Linguists discuss different languages in relation to each other all the time, and its important that they have means to accurately discern speech sounds in these discussions. In articulatory phonetics, linguists can discuss speeech sounds by how they are physiologically produced, or in acoustic phonetics, linguists can discuss sounds in terms of their physical properties (Mihalcek and Wilson, 2011, p 36). For the purpose of universally representing all the sounds of the world's languages, the International Phonetic Association developed the International Phonetic Alphabet or IPA system. It is an alphabetic system of notation which attempts to establish individual characters for every physical speech sound or phoneme (IPA, Handbook).
Phonology | /phonology/
Phonetics is concerned with the physical properties of speech sounds. Phonology is concerned with how speakers of a language mentally represent physical speech sounds in their head. For instance, does cat end with the same speech sound that the word take starts with? Most native English speakers would respond, "Yes!" However, on closer examination, we find that this is not the case. The "t" in take is aspirated while the "t" in cat is not. Native English speakers can test this. Pronounce each world with your palm facing your mouth at a distance of 1-2 inches. You'll feel a puff of air as you pronounce the "t" in take but not in pronouncing the "t" in cat. For native English speakers, the difference between these two phonemes is not meaningful, and they both are part of the same allophone, or mental representation (Odden, 2005, p. 2-3, 44).
Morphology & Syntax | [[[morph]V-ologyA]]N & [NP[[Det][Nsyntax]]]
Morphology is the study of the internal structure of words (Katamba and Stonam, 2006, p. 3). Syntax is the study is how words are assembled or ordered to build grammatical phrase and sentence structures (Carnie, 2013, p. 4). There is extensive interaction between these two language modules.
Consider the English word color. It can be a noun which refers to physically properties such as "red," "green," "orange," etc. or a verb meaning "to add color." Morphological markers may be added to color to produce new words with new meanings, for instance, color-ful and color-less. From one noun, suddenly we have an array of adjectives. To the verb color, we can add markings which indicate features such as person or tense: "He colors," "The girl is coloring drawings," "They colored." Now consider the following sentences: "The pages were uncolored," "The uncolored pages were thrown out," "The discolored paper can be recycled." Through morphological marking, a verb (arguably) becomes an adjective, certainly more so in the last two sentences than the first.
In the above examples, there are a lot of constraints on where or in what order the different color derivations are able to appear in a sentence. "He colorful" and "The girl is uncolored drawings" are ungrammatical sentences.
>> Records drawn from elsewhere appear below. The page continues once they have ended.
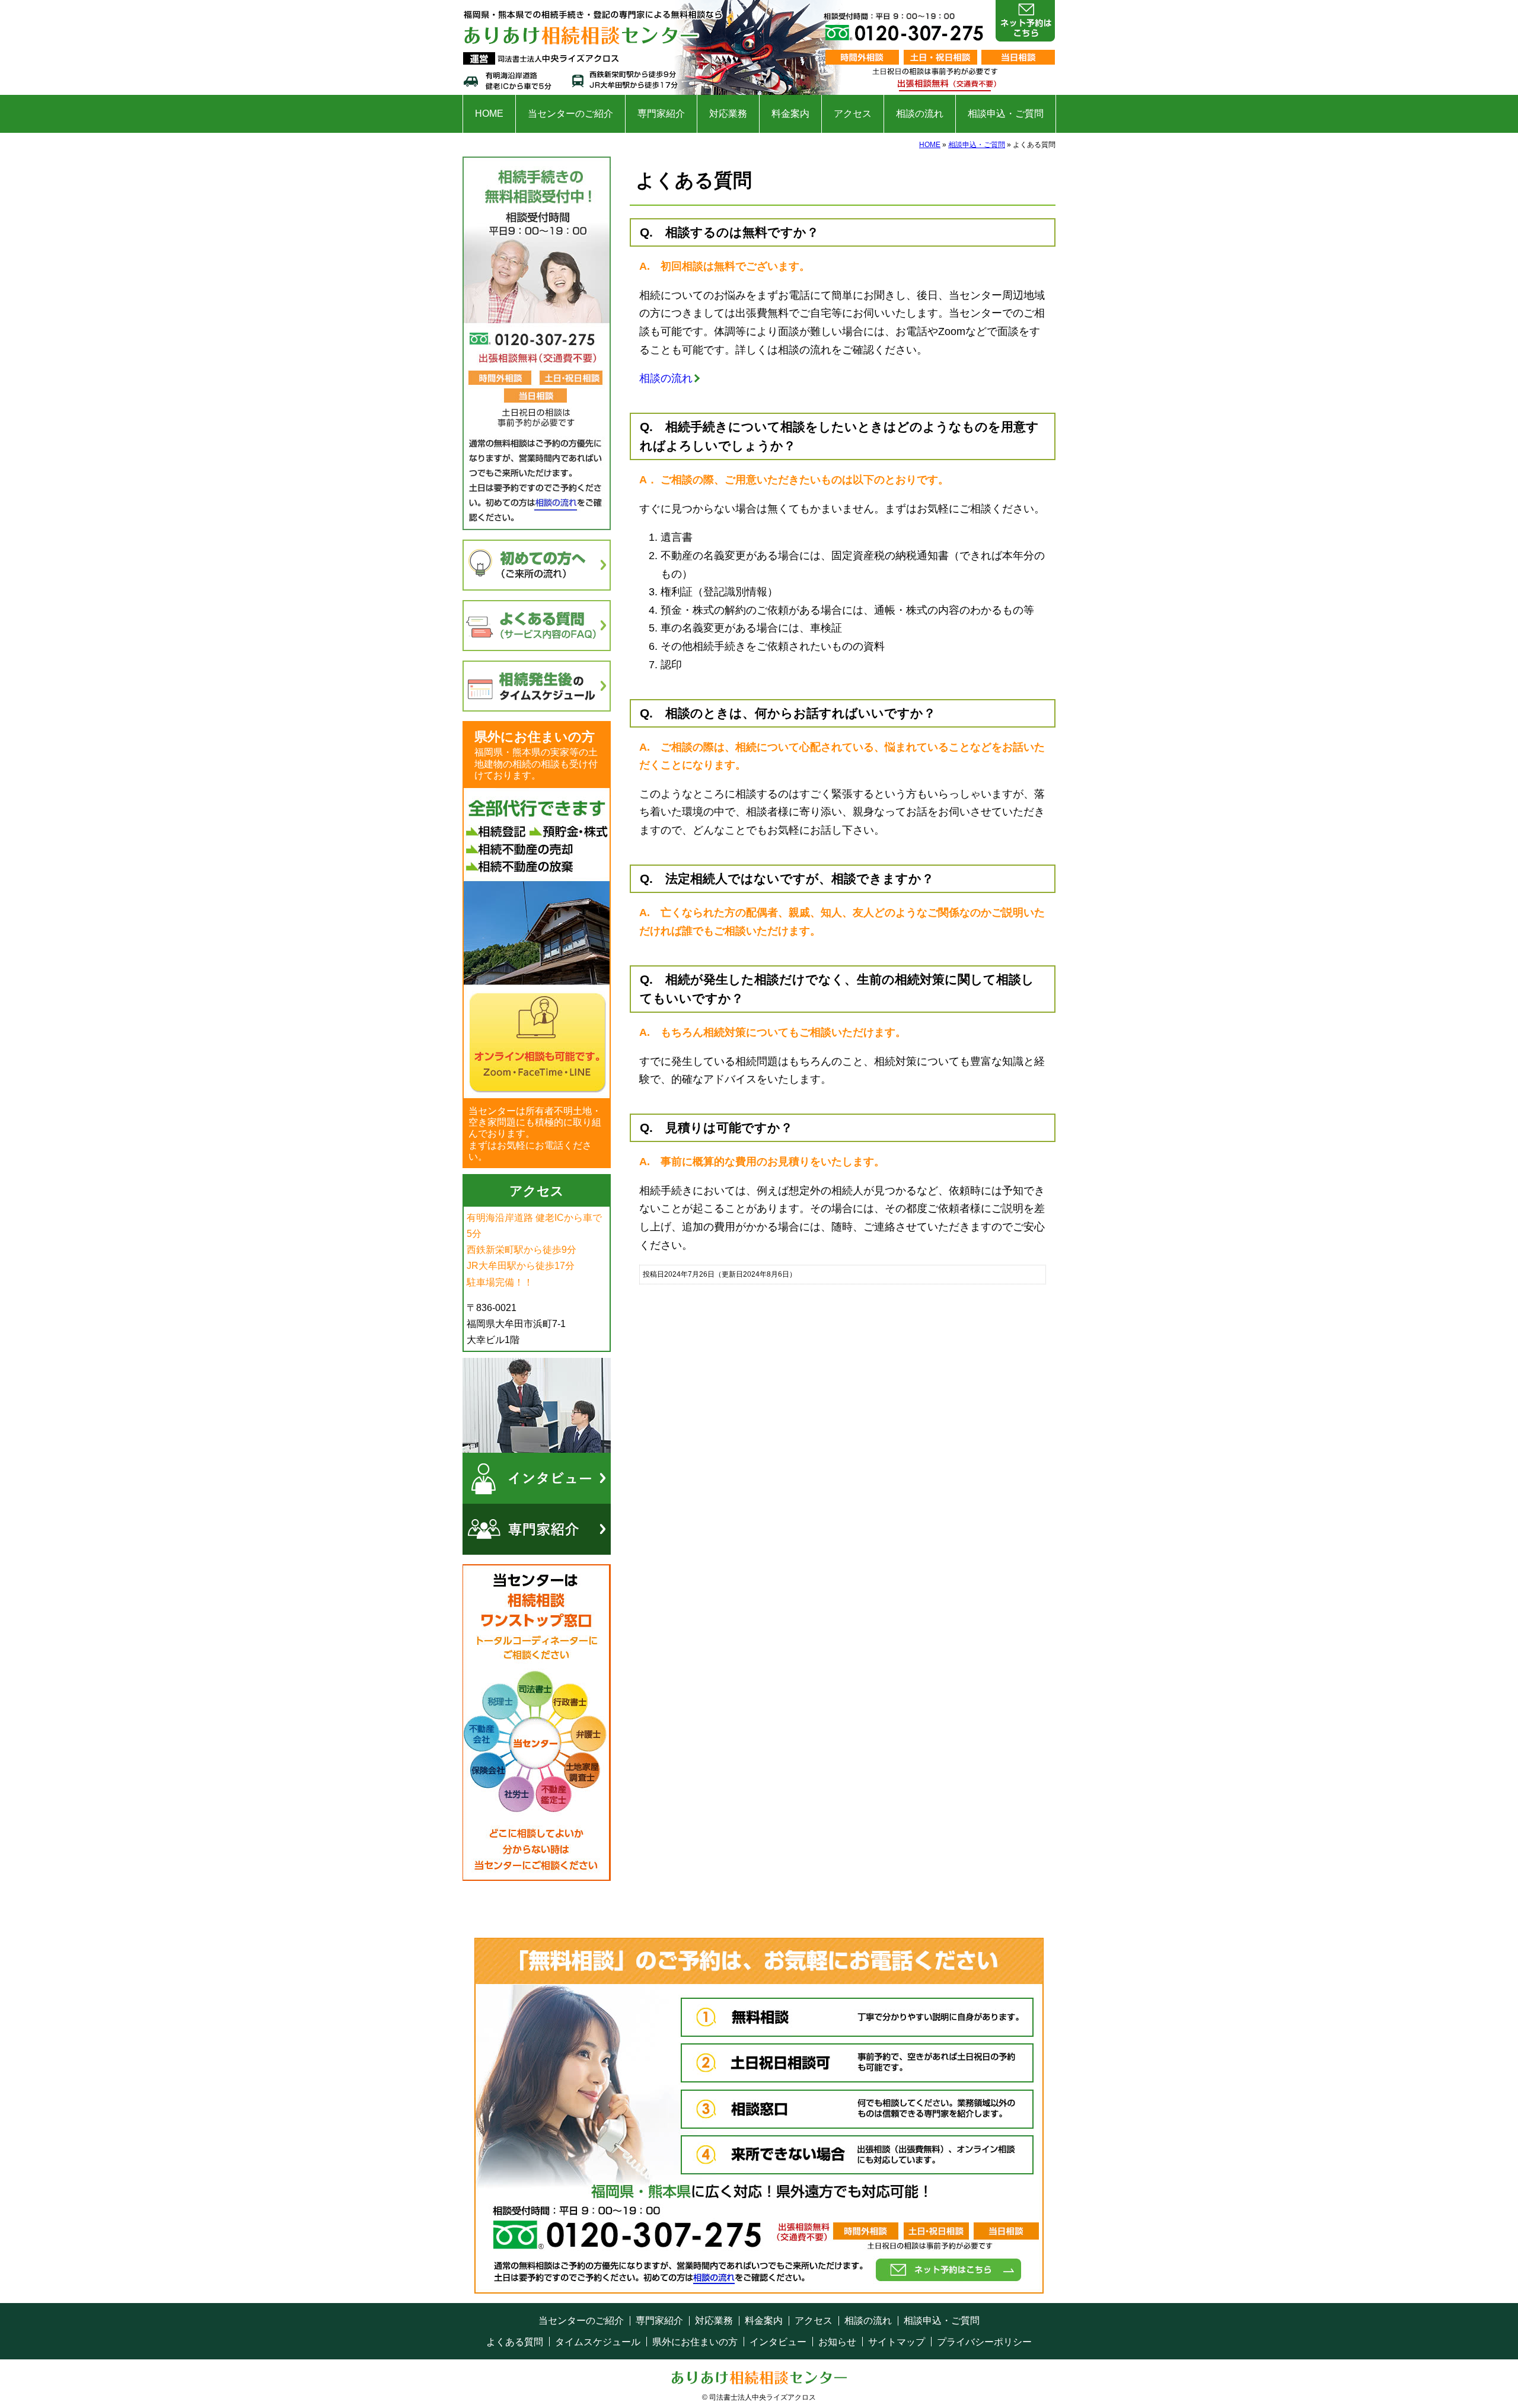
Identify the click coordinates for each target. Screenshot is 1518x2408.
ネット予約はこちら (1025, 21)
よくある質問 (514, 2342)
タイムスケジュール (597, 2342)
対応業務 (728, 114)
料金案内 (790, 114)
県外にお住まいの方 (695, 2342)
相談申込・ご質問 (1006, 114)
The famous syntactician Noam Chomsky coined the following two sentences:
(1) Colorless green ideas sleep furiously.
(2) Furiously sleep ideas green colorless.
The first is grammatical but nonsensical. The second is both nonsensical and ungrammatical ("Colorless green ideas do not sleep furiously -- or do they?" 2008). Syntactic rules govern speakers' perception of grammaticality in their native language. Of course, the examples so far are restricted to English. It is important to be aware that meaning and grammaticality is encoded into morphological and syntactic modules differently across languages. English has little morphology compared to the Slavic languages where case marking is extensive. Consider the following sentences:
(1) Robert hit Maria.
(2) Maria hit Robert.
The syntactic ordering is altered between the two sentences, and this in turn drastically alters their meaning. In the first, Robert is the subject and Mara is the direct object, i.e., the recipient of Robert's hitting. In the second, Maria is the subject, and Robert is the recipient of Maria's hitting. Grammatical rules in Slovak would forbid the same syntactic switch from resulting in the same meaning switch. Instead, the meaning switch would have to be encoded by case marking.
(1a) Robert bije Mariu.
(1b) Mariu Robert bije.
(1c) Mariu bije Robert.

(2a) Maria bije Roberta.
(2b) Maria Roberta bije.
(2c) Roberta bije Maria.
In sentence 1a to 1c, Robert undergoes no morphological change and thus is in the nominative case, meaning he is the sentence subject. Maria is the recipient of the action "hit." The "-a" to -u feminine singular ending change marks her as the direct object, and changing the order of the sentence does not over ride the meaning behind this morphology. Conversely, in sentences 2a to 2c, Robert is the direct object, as marked by the masculine animate singular suffix "-a." In general, the accusative case marks the direct object in Slovak in addition to many other semantic features. There are 4 further cases in Slovak: the genitive, the locative, the instrumental, and the dative.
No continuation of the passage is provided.